▶ TASK REQUIREMENTS:
Return the stretch of data from the line containing "Click Join/sign in now link" through the line containing "the right arrow", copied word for word with both of those lines included. Leave the pictures out.

▶ DATA TO USE:
::::

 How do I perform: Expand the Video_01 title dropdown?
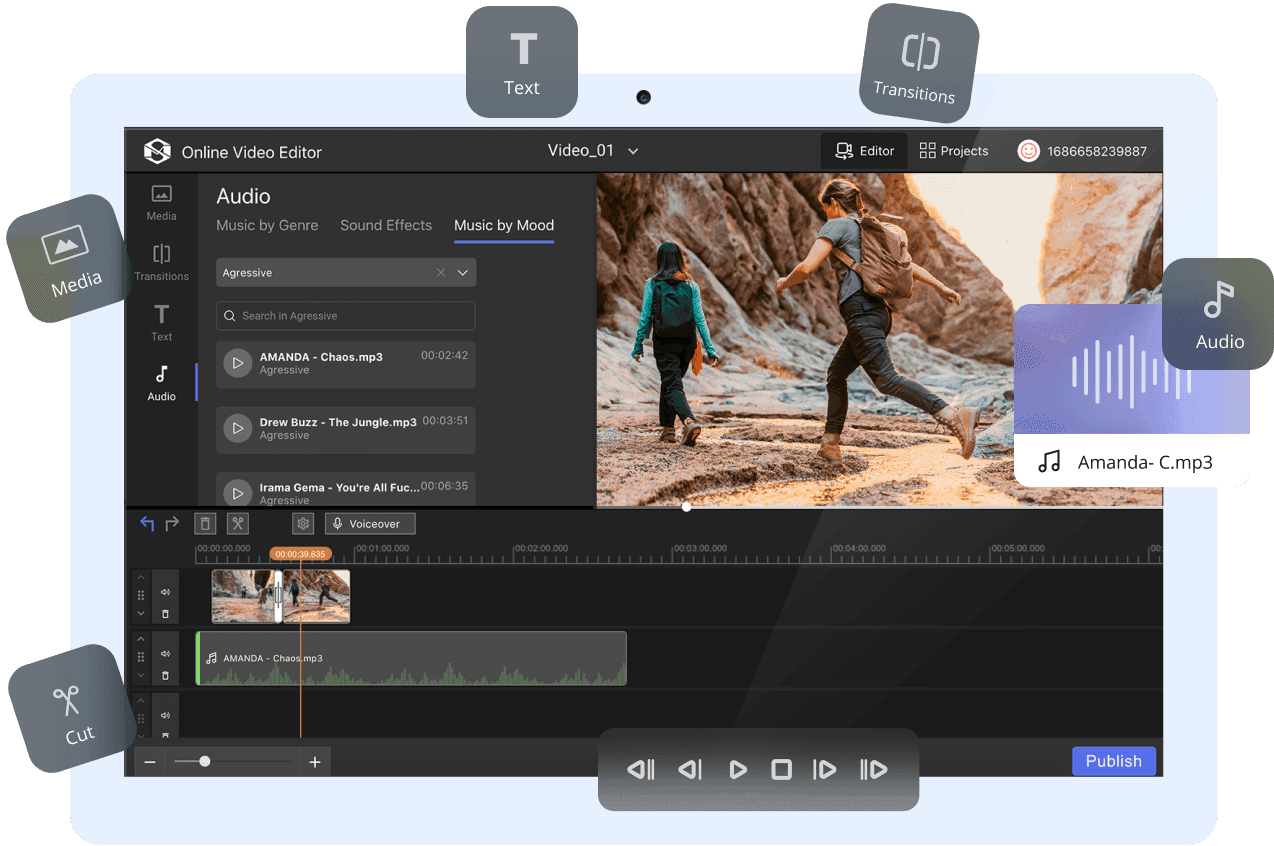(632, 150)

::::

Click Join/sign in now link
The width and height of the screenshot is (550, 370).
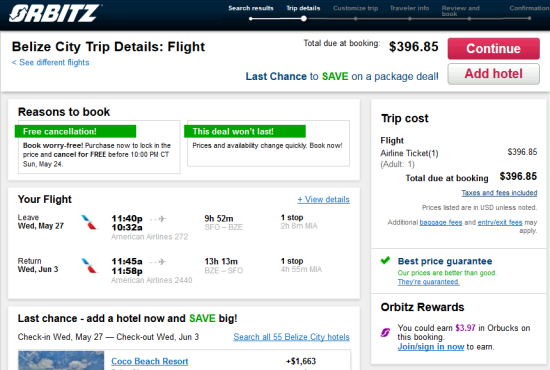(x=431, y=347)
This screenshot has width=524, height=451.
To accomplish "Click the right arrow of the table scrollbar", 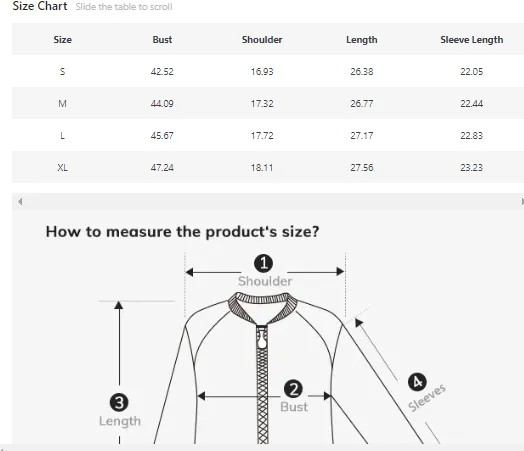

::::

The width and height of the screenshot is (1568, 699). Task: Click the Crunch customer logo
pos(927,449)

::::

▶ SOLUTION TO THIS TASK:
Click Join/sign in now link
The width and height of the screenshot is (550, 370).
(x=431, y=347)
This screenshot has width=524, height=451.
To accomplish "Click the right arrow of the table scrollbar", 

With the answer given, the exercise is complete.